The peach pit charcoal matter remained, so I pressed on. Another friend said he had recently looked into the best fuels for heating water for tea as well and had found information on the Teadrunk Forum referring to Guangdong, China’s Chaozhou gongfu style of brewing the area’s Phoenix Dancong oolongs. An unglazed, porous zhuni clay teapot and zhuni clay stove are used. In Chaozhou gongfu brewing, olive pit charcoal is preferred for brewing Dancong oolongs for the qualities (flavor, perhaps even texture) it imparts to the water. Guangdong-grown black olives are plentiful and the pits are made into charcoal for use as cooking fuel. Perhaps olive pits are not for all teas. Experimentation will give the answer.

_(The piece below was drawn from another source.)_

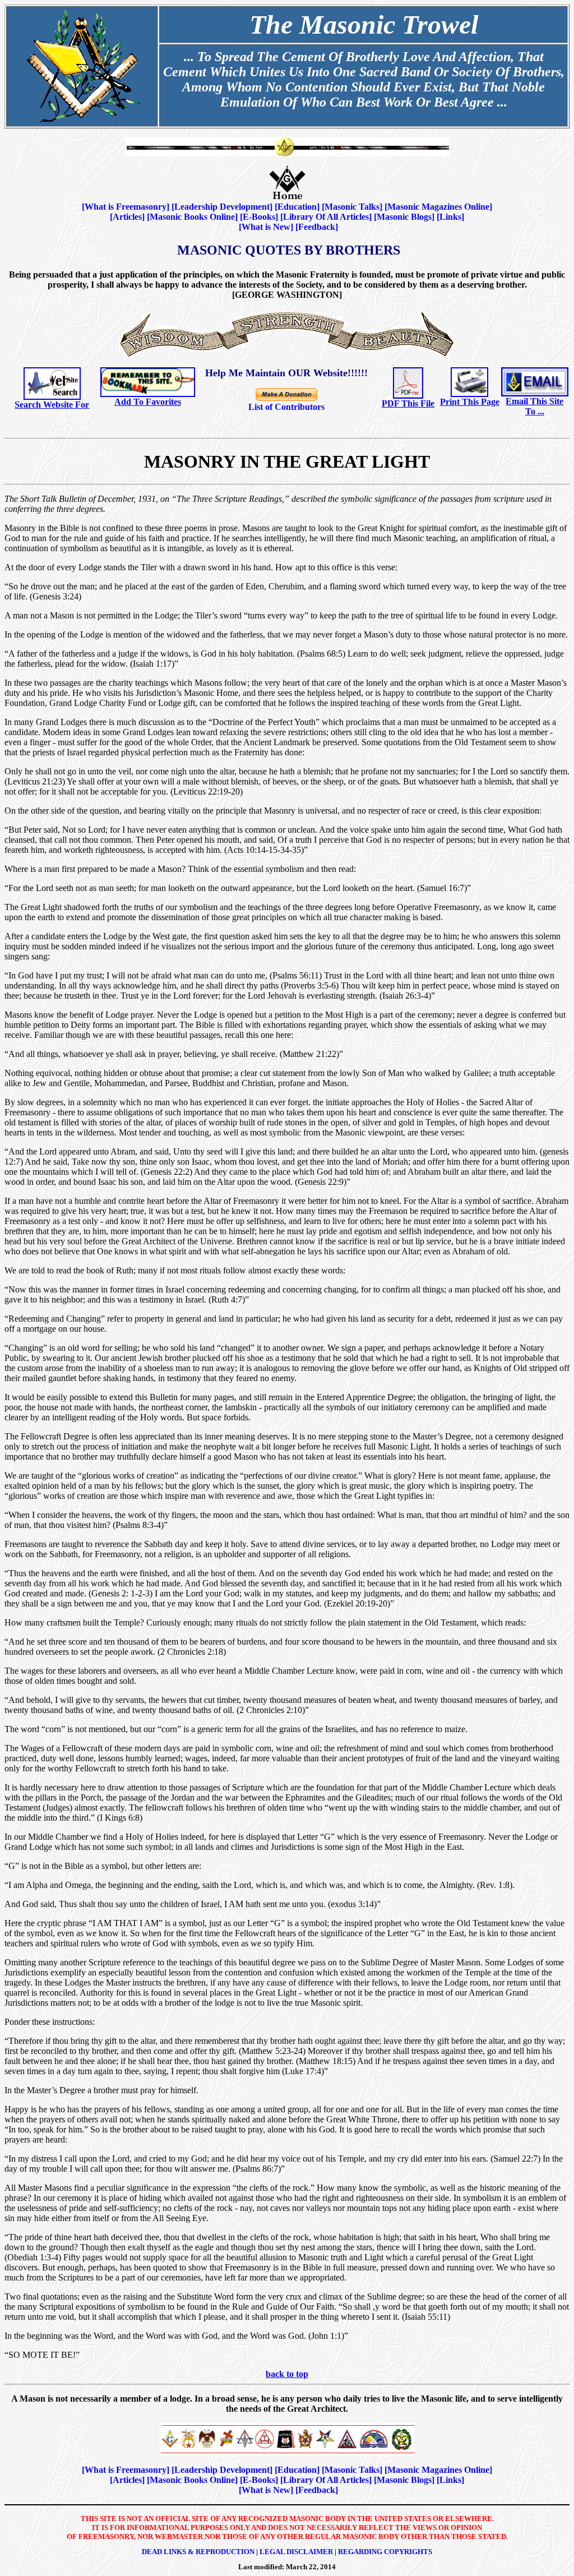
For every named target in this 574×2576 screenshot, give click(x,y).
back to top (287, 2374)
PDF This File (408, 403)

So there was my not-so-simple answer. Two sources, only one of which was really about tea, had gotten merged into one and incorrectly attributed. I think the list is reasonable, regardless of its authenticity or origin. The idea is to use a fuel that comes from nature and that burns clean and hot. None of these natural fuels is as easy and efficient to use as electricity and I will certainly continue to use my electric kettle most of the time, but when I want to have a remarkable outdoor brewing session, I will use either a butane burner or a clean-burning hardwood charcoal fire, probably in a hibachi or clay stove. Maybe the type of stove recommended by Aaron Fisher in his July 23, 2007 T Ching post titled “Water Preparation” is still available. It looks mighty fine.
So, now I have my next mission in my tea-brewing education cut out for me. Learn how to make tea in at least a modified Chaozhou gongfu style, which I’d wanted to do for quite some time. Brewing delicate oolong is a nice counterpoint to brewing robust pu’erh tea.